March, 2019
Berlin -- American Voices Abroad (AVA) met last evening in a Schöneberg cafe to hear speaker Isabella Greif talk about her new book The Unresolved NSU Complex. She attended the trial of five German neo-Nazis that ended in July 2018. What is unresolved is the failure of German law enforcement and domestic intelligence to understand home-grown terrorism.
On the subject of intelligence gathering, I briefly discussed a new book by Danielle Jaussaud, The Dilsberg Engagement: Love, Dissent and Reprisals, and recommended it enthusiastically to all AVA members. It is not only a good read, but there is a historical connection between AVA and the author's account of illegal U.S. Army spying on both Germans and Americans in Germany in 1973.
The Dilsberg Engagement recounts the story of the author and her boyfriend Mike McDougal, an Army military intelligence specialist stationed in Kaiserslautern. He discovers illegal surveillance activities including wiretaps and consults an American attorney in Heidelberg about what to do. They decide their best option is to make the discovery public in the biggest possible way. They capture headlines in all the major U.S. and German newspapers that summer.

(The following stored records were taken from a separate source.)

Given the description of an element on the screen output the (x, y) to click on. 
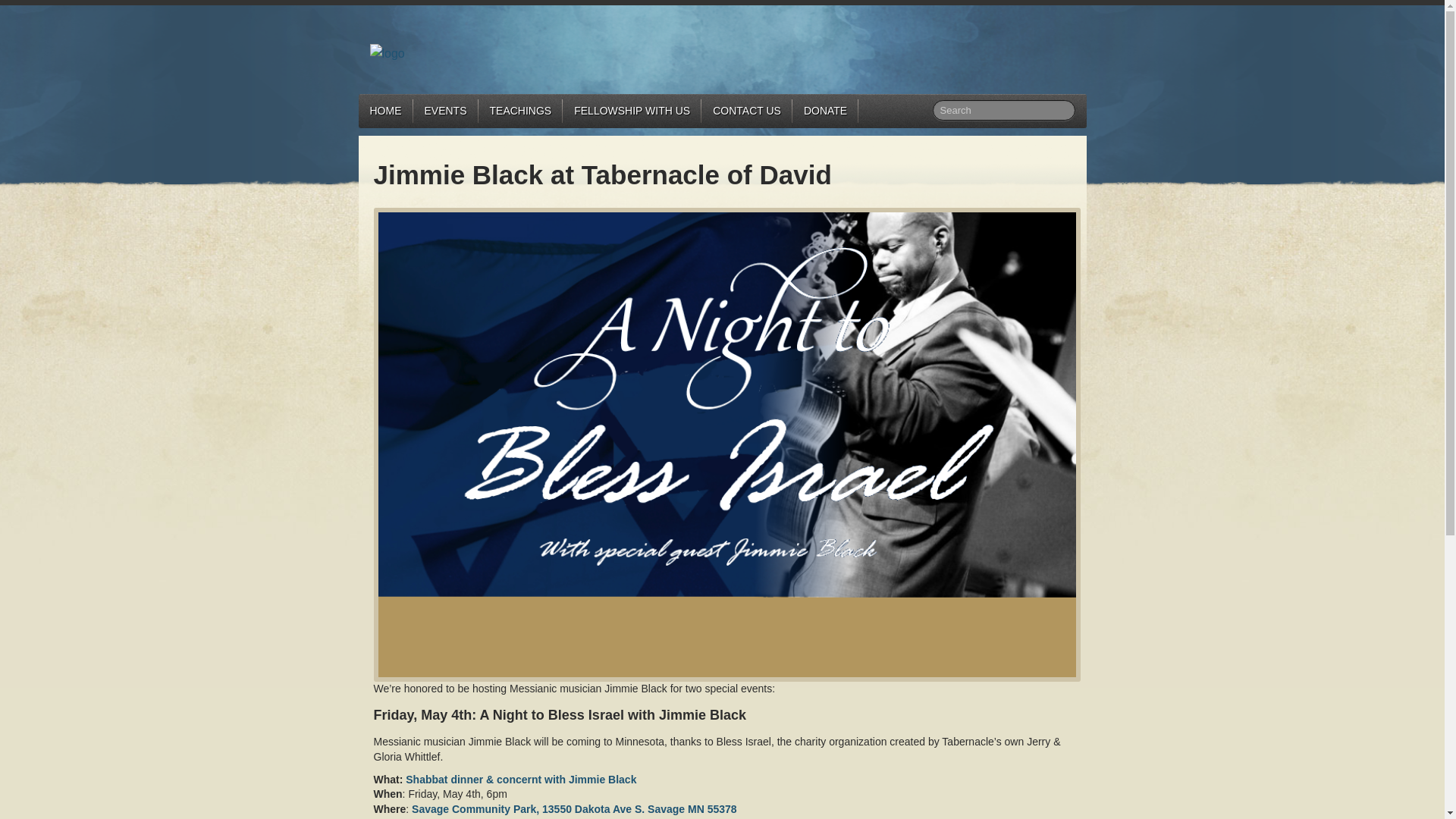
examples (688, 818)
HOME (385, 110)
Savage Community Park, 13550 Dakota Ave S. Savage MN 55378 (574, 808)
CONTACT US (746, 110)
EVENTS (444, 110)
TEACHINGS (521, 110)
Tabernacle of David (386, 51)
DONATE (825, 110)
FELLOWSHIP WITH US (631, 110)
Given the description of an element on the screen output the (x, y) to click on. 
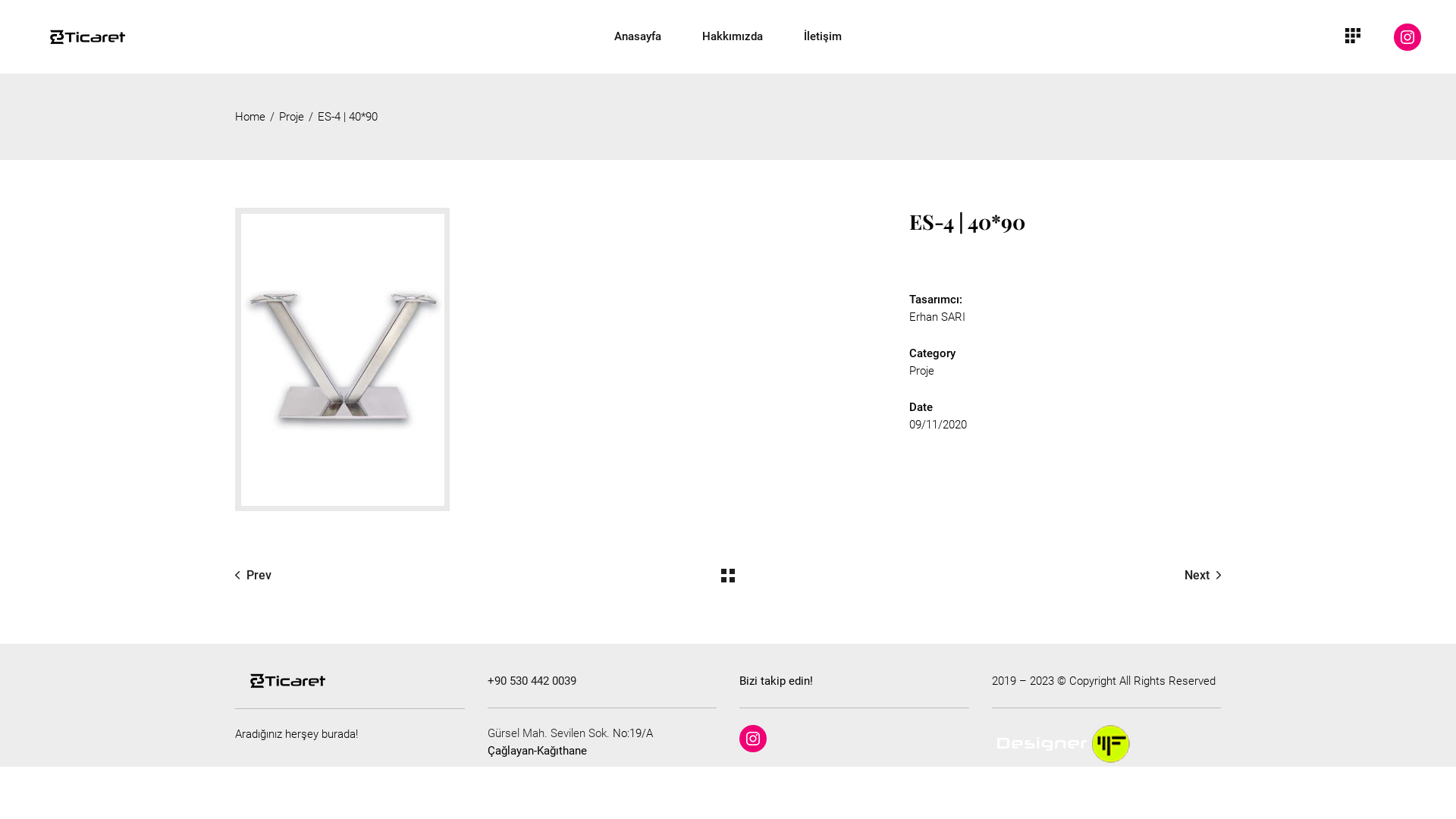
Anasayfa Element type: text (637, 36)
Proje Element type: text (291, 115)
Prev Element type: text (253, 574)
Next Element type: text (1202, 574)
Home Element type: text (250, 115)
ES4-1 Element type: hover (546, 359)
Proje Element type: text (921, 370)
+90 530 442 0039 Element type: text (530, 680)
Given the description of an element on the screen output the (x, y) to click on. 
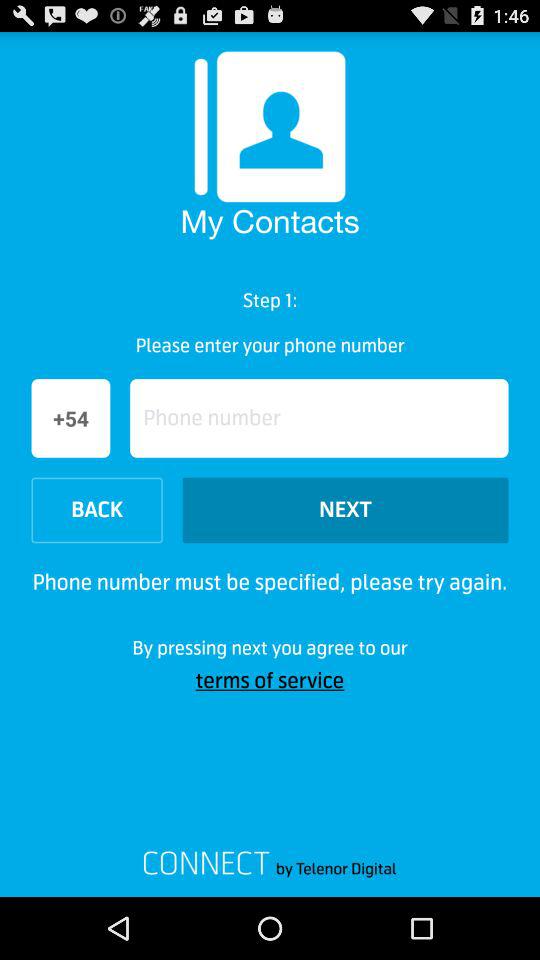
text box to enter phone number (319, 417)
Given the description of an element on the screen output the (x, y) to click on. 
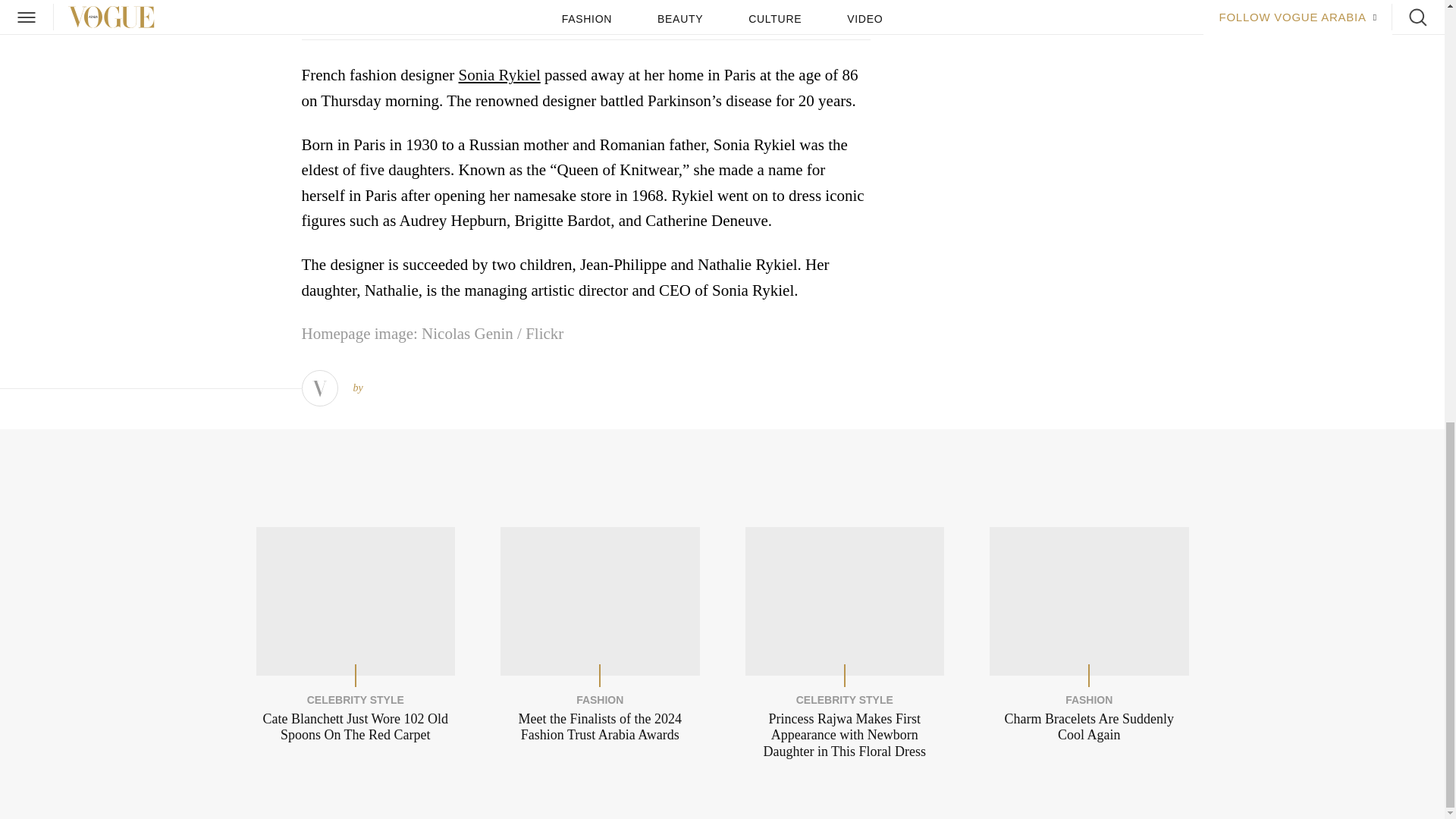
Sonia Rykiel (499, 75)
CELEBRITY STYLE (844, 699)
Meet the Finalists of the 2024 Fashion Trust Arabia Awards (600, 727)
FASHION (1088, 699)
FASHION (599, 699)
Cate Blanchett Just Wore 102 Old Spoons On The Red Carpet (355, 727)
CELEBRITY STYLE (355, 699)
Instagram (385, 20)
Charm Bracelets Are Suddenly Cool Again (1089, 727)
Given the description of an element on the screen output the (x, y) to click on. 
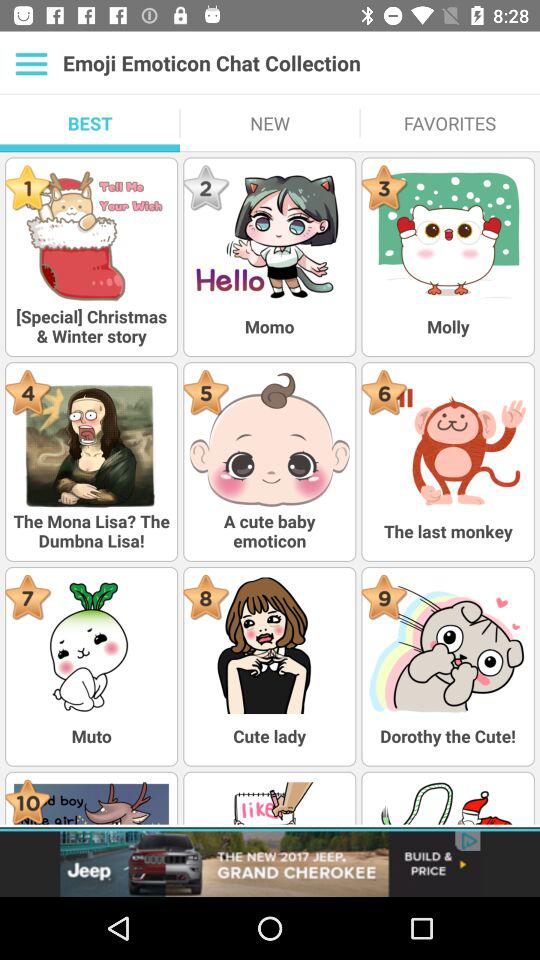
advertisement about grand cherokee (270, 864)
Given the description of an element on the screen output the (x, y) to click on. 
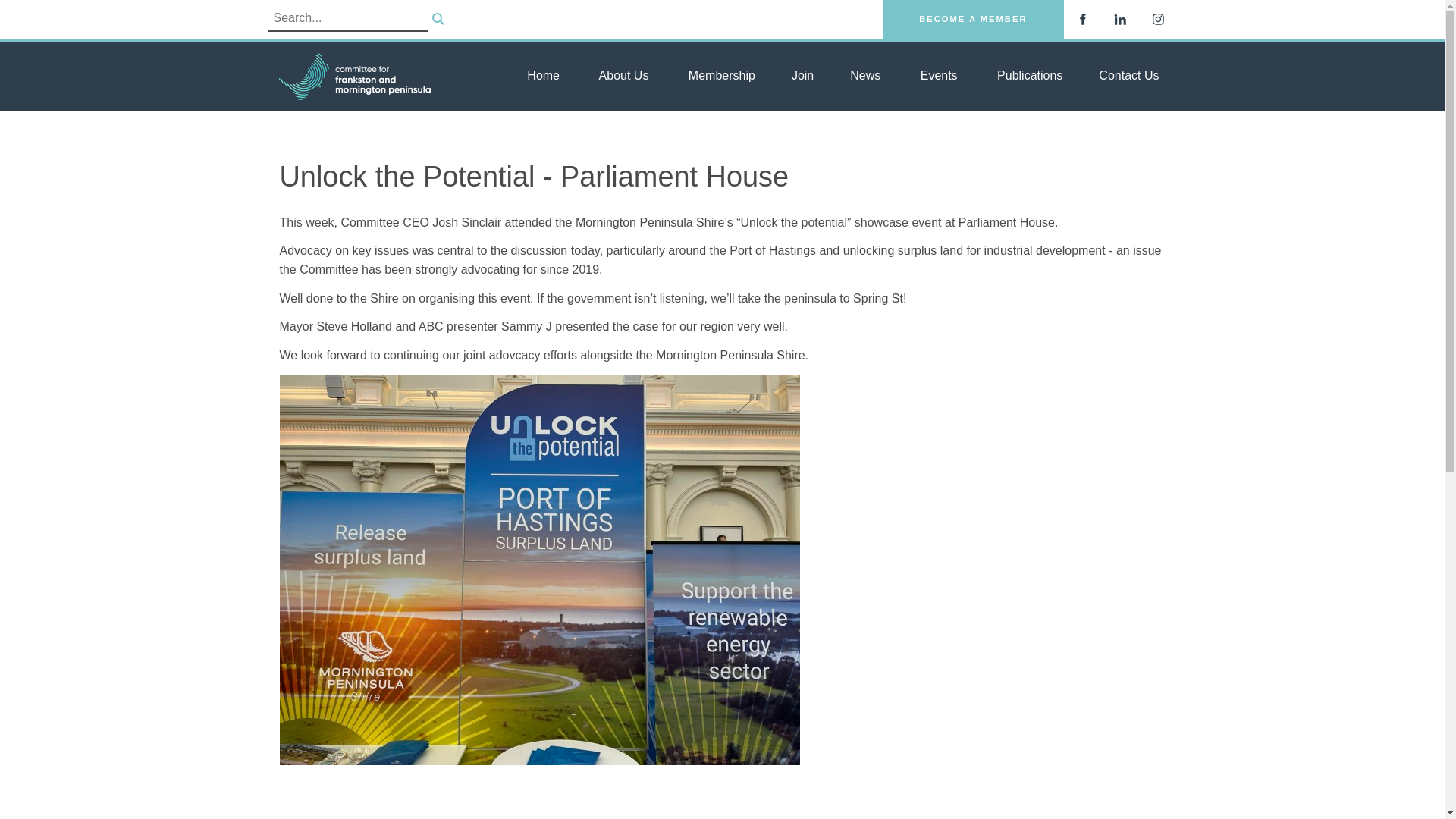
Membership (719, 75)
News (864, 75)
About Us (622, 75)
Home (543, 75)
Events (936, 75)
Facebook (1081, 18)
BECOME A MEMBER (972, 19)
Contact Us (1128, 75)
Join (802, 75)
Instagram (1157, 18)
LinkedIn (1119, 18)
Publications (1028, 75)
Given the description of an element on the screen output the (x, y) to click on. 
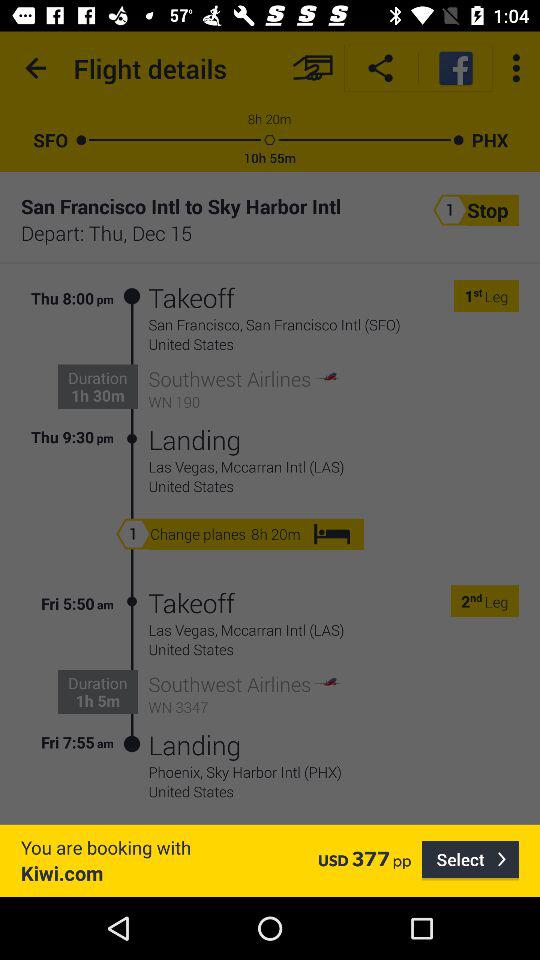
jump until 1h 30m icon (97, 395)
Given the description of an element on the screen output the (x, y) to click on. 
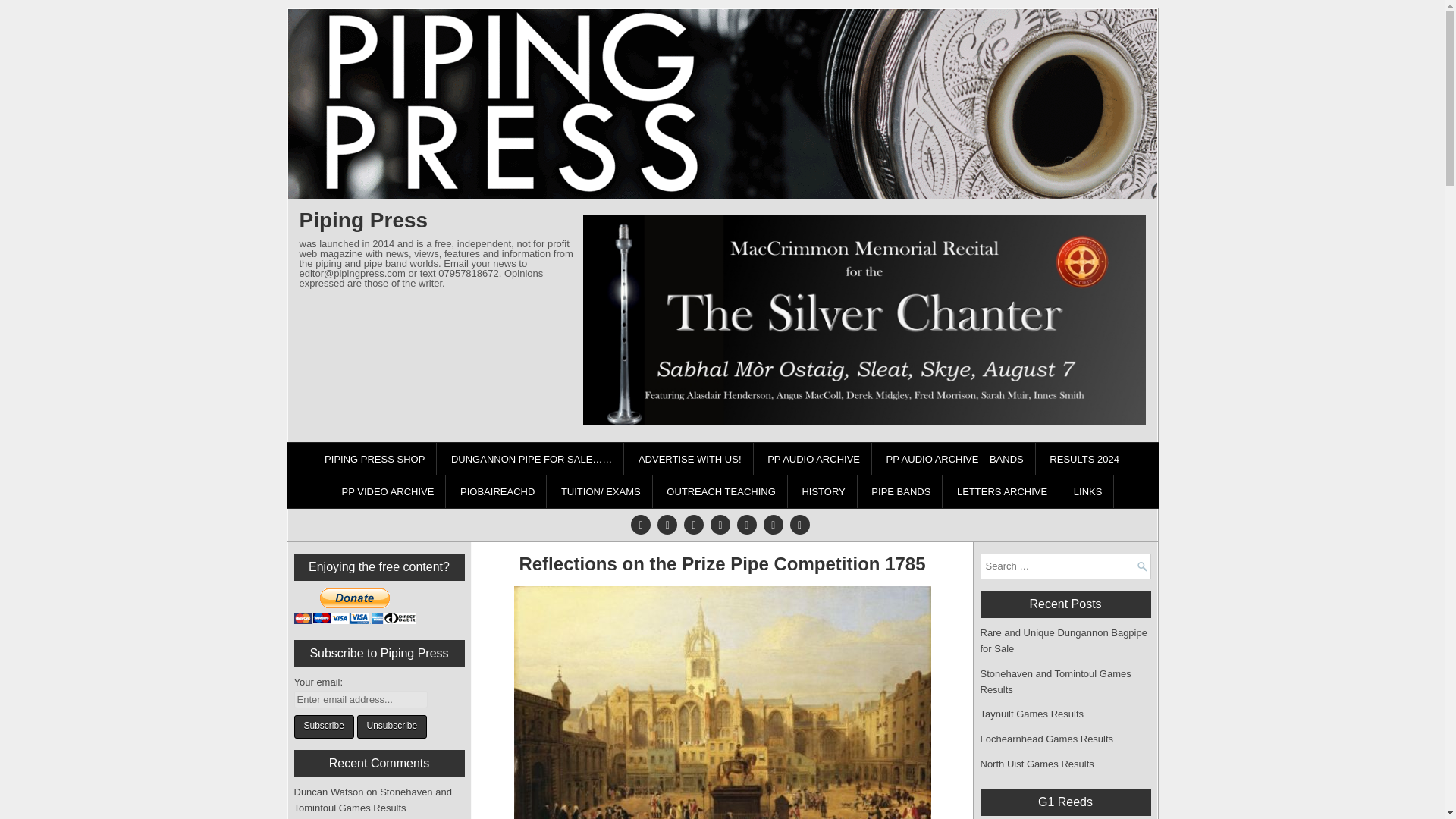
LINKS (1088, 490)
ADVERTISE WITH US! (690, 459)
LETTERS ARCHIVE (1001, 490)
PP VIDEO ARCHIVE (388, 490)
Piping Press (363, 219)
PP AUDIO ARCHIVE (813, 459)
Subscribe (323, 726)
Reflections on the Prize Pipe Competition 1785 (721, 564)
PIPING PRESS SHOP (374, 459)
PIPE BANDS (901, 490)
Unsubscribe (391, 726)
Facebook (667, 523)
HISTORY (823, 490)
RESULTS 2024 (1084, 459)
PIOBAIREACHD (497, 490)
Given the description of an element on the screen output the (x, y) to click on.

At the same time, an Army officer in Berlin is troubled by his assignment to spy on American civilians in Berlin who are engaged in perfectly legal activities, like registering U.S. voters and signing petitions. He contacts his U.S. Senator, Lowell Weicker, who takes the issue to the Senate Watergate Committee, which is investigating the president, Richard Nixon. The Americans in Berlin under surveillance, members of the AVA's predecessor organization, then sue the U.S. Department of Defense and eventually win a monetary judgment and set a precedent against the U.S. government's spying on Americans abroad.
The identity of the Berlin whistleblower has never been revealed and is unknown to this day. The Kaiserslautern soldier, Mike McDougal, died in 2010. His story, and that of Danielle Jaussaud, who was very much a part of it, should not be forgotten. They were heroic in how they exposed illegal activities and turned the tables on the Army so that they became the better defenders of American values and the rule of law. The Army wanted to court-martial McDougal, but in the end knew better than to try. McDougal left the Army with an honorable discharge.
The story is inspiring. I was deeply affected last evening taking the book to the AVA meeting. Mike McDougal is gone, but his name and his story and his spirit were present once again in Germany. Thank you, Danielle Jaussaud, for writing an engaging, funny and sad, remarkable book.